Chirù. Chirù (violinista) chiede a Eleonora (attrice) di poter diventare suo allievo. Per lei non sarebbe la prima volta, ma il trauma subito dopo la morte prematura del suo ultimo “discepolo” (Nin) sembra farla tentennare. Accetta, tuttavia, seguendo il suo istinto e hanno così inizio le lezioni (ciascuna corrispondente ai capitoli in cui è suddiviso il romanzo). Eleonora è una donna di quasi 40 anni, single e senza figli, che vuole trasmettere ciò che ha imparato nella propria vita a chi resterà dopo di lei e, soprattutto, che nutra il sincero desiderio di aver cura della sua eredità. L’erede designato è Chirù, di soli 18 anni, scelto perché in lui riconosce qualcosa di sé: “odore di cose marcite che gli veniva da dentro, perché quell’odore era lo stesso mio“. Il divario di età e l’essere di sesso opposto potrebbero ingenerare in molti (sia nel romanzo sia nella realtà) il sospetto che tra i protagonisti scorra una certa tensione sessuale. Che vi possa essere anche un’implicazione di tale natura è quasi inevitabile, ma è solo un filo sottile, quasi impercettibile. Quello che invece traspare con chiarezza è la sete di conoscenza di uno e di vita dell’altra. Ho trovato poco realistico (forse perché non frequento ambienti “sofisticati”) che un violinista scelga un’attrice come propria “istruttrice di vita”; avrei considerato più verosimile, infatti, se entrambi fossero appartenuti al medesimo ambito artistico/professionale. Escluso questo aspetto, se l’idea di un mentore che prende sotto le proprie ali un allievo è invalsa da tempo immemorabile, la circostanza che tale ruolo sia rivestito da una donna potrebbe far arricciare il naso a molti (sia nel romanzo sia nella realtà). Ma perché deve essere così fastidiosa l’idea che possa esistere una madre e non solo un padre “spirituale”?
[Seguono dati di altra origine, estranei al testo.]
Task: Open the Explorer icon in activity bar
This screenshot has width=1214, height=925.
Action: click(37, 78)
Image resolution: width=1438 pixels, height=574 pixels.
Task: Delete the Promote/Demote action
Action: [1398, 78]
STAI ZITTA e altre nove frasi che non vogliamo sentire più. Forse per le molteplici ragioni esposte con intelligenza e ironia nell’ultimo lavoro di Murgia. Proporne una sinossi sarebbe oltre le mie capacità, perché il risultato potrebbe essere non solo inutile, ma anche fuorviante: quando viene affrontato un problema come il maschilismo, così variegato nelle forme e nei contesti in cui è manifestato, il ragionamento e le considerazioni che ne possono derivare non possono ridursi a poche righe (e, probabilmente, non sarebbe sufficiente un libro intero…). Invitando perciò alla lettura, mi limito a riportare uno dei passaggi che ho trovato più interessanti: “Per ogni mio bagaglio di interesse o competenza pubblica ho incontrato almeno un uomo che non lo possedeva e che ha comunque cercato di spiegarmelo. Il mansplaining, parola resa al meglio in italiano in «minchiarimento», è proprio questo: una pratica sessista di superiorità paternalistica esercitata da qualunque uomo che, in una discussione con una donna, si metta a illustrarle in modo accondiscendente e semplificato, dando per scontato che lei ne sappia meno di lui anche quando ci sarebbero abbastanza elementi per supporre il contrario. Il minchiarimento è un atto molto facile da riconoscere per le donne che conosco, ma resta ancora oscuro anche ai più benintenzionati tra i miei amici maschi. Esso non definisce qualunque argomentazione portata da un uomo in una discussione con una o più donne presenti, ma solo quella che è visibilmente frutto della combinazione tra il suo eccesso di sicurezza, la sua mancanza di competenza e la sottovalutazione di quella altrui. Ad articolare il concetto è stata la scrittrice Rebecca Solnit, la quale, pur non avendo inventato il termine, lo ha reso popolare con un libro che sul tema resta miliare. Il minchiarimento si presenta in tante forme, che vanno dalla facilità di interruzione quando a parlare in una conversazione è una donna fino allo spiegone non richiesto, di solito premesso dalla frase «Magari non ti è chiaro…» (pagg. 89-90).